──────── AUSZÜGE DER DATEN
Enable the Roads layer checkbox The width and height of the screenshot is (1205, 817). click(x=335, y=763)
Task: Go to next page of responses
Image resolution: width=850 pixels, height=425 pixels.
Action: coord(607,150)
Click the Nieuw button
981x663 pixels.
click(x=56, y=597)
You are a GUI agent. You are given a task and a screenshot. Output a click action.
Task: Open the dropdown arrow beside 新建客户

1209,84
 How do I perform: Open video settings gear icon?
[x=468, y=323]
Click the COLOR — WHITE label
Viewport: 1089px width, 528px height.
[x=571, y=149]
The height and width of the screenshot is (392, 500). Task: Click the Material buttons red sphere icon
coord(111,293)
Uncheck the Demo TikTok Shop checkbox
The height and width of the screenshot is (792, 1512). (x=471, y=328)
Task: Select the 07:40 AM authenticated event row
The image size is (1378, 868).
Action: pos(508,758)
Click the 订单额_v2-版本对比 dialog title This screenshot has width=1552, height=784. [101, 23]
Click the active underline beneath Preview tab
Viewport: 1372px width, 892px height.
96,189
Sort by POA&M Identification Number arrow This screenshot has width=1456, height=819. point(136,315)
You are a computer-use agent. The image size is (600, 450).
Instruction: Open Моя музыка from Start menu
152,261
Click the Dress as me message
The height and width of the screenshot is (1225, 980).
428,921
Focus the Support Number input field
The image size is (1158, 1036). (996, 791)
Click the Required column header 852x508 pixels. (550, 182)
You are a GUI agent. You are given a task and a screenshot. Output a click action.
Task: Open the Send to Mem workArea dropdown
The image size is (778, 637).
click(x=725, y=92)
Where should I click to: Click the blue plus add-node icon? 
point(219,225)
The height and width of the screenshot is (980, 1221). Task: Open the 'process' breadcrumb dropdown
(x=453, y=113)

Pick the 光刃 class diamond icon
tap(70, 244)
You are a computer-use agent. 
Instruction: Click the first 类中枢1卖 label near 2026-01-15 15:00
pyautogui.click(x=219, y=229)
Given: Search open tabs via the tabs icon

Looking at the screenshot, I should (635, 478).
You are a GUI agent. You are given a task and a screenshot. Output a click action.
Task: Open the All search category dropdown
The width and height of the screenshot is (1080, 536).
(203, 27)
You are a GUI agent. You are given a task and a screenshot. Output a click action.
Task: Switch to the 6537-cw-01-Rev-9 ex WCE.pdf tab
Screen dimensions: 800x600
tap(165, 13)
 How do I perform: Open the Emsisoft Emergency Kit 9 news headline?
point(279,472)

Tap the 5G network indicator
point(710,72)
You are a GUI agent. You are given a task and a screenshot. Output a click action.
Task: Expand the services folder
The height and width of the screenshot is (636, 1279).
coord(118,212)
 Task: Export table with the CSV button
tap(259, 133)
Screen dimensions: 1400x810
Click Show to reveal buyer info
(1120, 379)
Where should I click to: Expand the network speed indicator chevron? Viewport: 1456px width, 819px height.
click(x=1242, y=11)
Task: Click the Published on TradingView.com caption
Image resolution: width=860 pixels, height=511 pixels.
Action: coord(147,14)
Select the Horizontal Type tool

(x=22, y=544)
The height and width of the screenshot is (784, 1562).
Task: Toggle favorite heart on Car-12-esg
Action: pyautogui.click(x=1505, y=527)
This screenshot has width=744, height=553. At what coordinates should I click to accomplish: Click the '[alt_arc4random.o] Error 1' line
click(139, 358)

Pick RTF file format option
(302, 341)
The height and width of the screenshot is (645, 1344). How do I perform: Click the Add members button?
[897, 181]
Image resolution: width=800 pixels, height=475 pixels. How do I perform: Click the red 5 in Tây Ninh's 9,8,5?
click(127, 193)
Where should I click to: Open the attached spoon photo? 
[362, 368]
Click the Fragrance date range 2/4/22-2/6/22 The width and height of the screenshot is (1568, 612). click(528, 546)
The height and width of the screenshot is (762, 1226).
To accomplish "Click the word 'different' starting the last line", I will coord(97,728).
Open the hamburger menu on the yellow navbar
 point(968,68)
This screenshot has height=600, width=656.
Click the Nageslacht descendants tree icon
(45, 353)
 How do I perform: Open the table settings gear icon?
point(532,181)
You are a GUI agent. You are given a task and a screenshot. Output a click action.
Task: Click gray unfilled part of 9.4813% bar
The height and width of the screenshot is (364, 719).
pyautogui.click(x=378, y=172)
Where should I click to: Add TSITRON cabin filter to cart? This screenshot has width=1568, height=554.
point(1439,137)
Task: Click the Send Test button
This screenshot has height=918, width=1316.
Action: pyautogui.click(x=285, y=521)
────────────────
## AUFGABE
Schreibe die gesamte Liste oben Zeile für Zeile ohne jede Änderung ab.

## SCHRIFTLICHE LÖSUNG
Enable the Roads layer checkbox The width and height of the screenshot is (1205, 817). click(x=335, y=763)
Task: Go to next page of responses
Image resolution: width=850 pixels, height=425 pixels.
Action: coord(607,150)
Click the Nieuw button
981x663 pixels.
click(x=56, y=597)
You are a GUI agent. You are given a task and a screenshot. Output a click action.
Task: Open the dropdown arrow beside 新建客户

1209,84
 How do I perform: Open video settings gear icon?
[x=468, y=323]
Click the COLOR — WHITE label
Viewport: 1089px width, 528px height.
[x=571, y=149]
The height and width of the screenshot is (392, 500). Task: Click the Material buttons red sphere icon
coord(111,293)
Uncheck the Demo TikTok Shop checkbox
The height and width of the screenshot is (792, 1512). (x=471, y=328)
Task: Select the 07:40 AM authenticated event row
The image size is (1378, 868).
Action: pos(508,758)
Click the 订单额_v2-版本对比 dialog title This screenshot has width=1552, height=784. [101, 23]
Click the active underline beneath Preview tab
Viewport: 1372px width, 892px height.
96,189
Sort by POA&M Identification Number arrow This screenshot has width=1456, height=819. point(136,315)
You are a computer-use agent. The image size is (600, 450).
Instruction: Open Моя музыка from Start menu
152,261
Click the Dress as me message
The height and width of the screenshot is (1225, 980).
428,921
Focus the Support Number input field
The image size is (1158, 1036). (996, 791)
Click the Required column header 852x508 pixels. (550, 182)
You are a GUI agent. You are given a task and a screenshot. Output a click action.
Task: Open the Send to Mem workArea dropdown
The image size is (778, 637).
click(x=725, y=92)
Where should I click to: Click the blue plus add-node icon? 
point(219,225)
The height and width of the screenshot is (980, 1221). Task: Open the 'process' breadcrumb dropdown
(x=453, y=113)

Pick the 光刃 class diamond icon
tap(70, 244)
You are a computer-use agent. 
Instruction: Click the first 类中枢1卖 label near 2026-01-15 15:00
pyautogui.click(x=219, y=229)
Given: Search open tabs via the tabs icon

Looking at the screenshot, I should (635, 478).
You are a GUI agent. You are given a task and a screenshot. Output a click action.
Task: Open the All search category dropdown
The width and height of the screenshot is (1080, 536).
(203, 27)
You are a GUI agent. You are given a task and a screenshot. Output a click action.
Task: Switch to the 6537-cw-01-Rev-9 ex WCE.pdf tab
Screen dimensions: 800x600
tap(165, 13)
 How do I perform: Open the Emsisoft Emergency Kit 9 news headline?
point(279,472)

Tap the 5G network indicator
point(710,72)
You are a GUI agent. You are given a task and a screenshot. Output a click action.
Task: Expand the services folder
The height and width of the screenshot is (636, 1279).
coord(118,212)
 Task: Export table with the CSV button
tap(259, 133)
Screen dimensions: 1400x810
Click Show to reveal buyer info
(1120, 379)
Where should I click to: Expand the network speed indicator chevron? Viewport: 1456px width, 819px height.
click(x=1242, y=11)
Task: Click the Published on TradingView.com caption
Image resolution: width=860 pixels, height=511 pixels.
Action: coord(147,14)
Select the Horizontal Type tool

(x=22, y=544)
The height and width of the screenshot is (784, 1562).
Task: Toggle favorite heart on Car-12-esg
Action: pyautogui.click(x=1505, y=527)
This screenshot has width=744, height=553. At what coordinates should I click to accomplish: Click the '[alt_arc4random.o] Error 1' line
click(139, 358)

Pick RTF file format option
(302, 341)
The height and width of the screenshot is (645, 1344). How do I perform: Click the Add members button?
[897, 181]
Image resolution: width=800 pixels, height=475 pixels. How do I perform: Click the red 5 in Tây Ninh's 9,8,5?
click(127, 193)
Where should I click to: Open the attached spoon photo? 
[362, 368]
Click the Fragrance date range 2/4/22-2/6/22 The width and height of the screenshot is (1568, 612). click(528, 546)
The height and width of the screenshot is (762, 1226).
To accomplish "Click the word 'different' starting the last line", I will coord(97,728).
Open the hamburger menu on the yellow navbar
 point(968,68)
This screenshot has height=600, width=656.
Click the Nageslacht descendants tree icon
(45, 353)
 How do I perform: Open the table settings gear icon?
point(532,181)
You are a GUI agent. You are given a task and a screenshot. Output a click action.
Task: Click gray unfilled part of 9.4813% bar
The height and width of the screenshot is (364, 719).
pyautogui.click(x=378, y=172)
Where should I click to: Add TSITRON cabin filter to cart? This screenshot has width=1568, height=554.
point(1439,137)
Task: Click the Send Test button
This screenshot has height=918, width=1316.
Action: pyautogui.click(x=285, y=521)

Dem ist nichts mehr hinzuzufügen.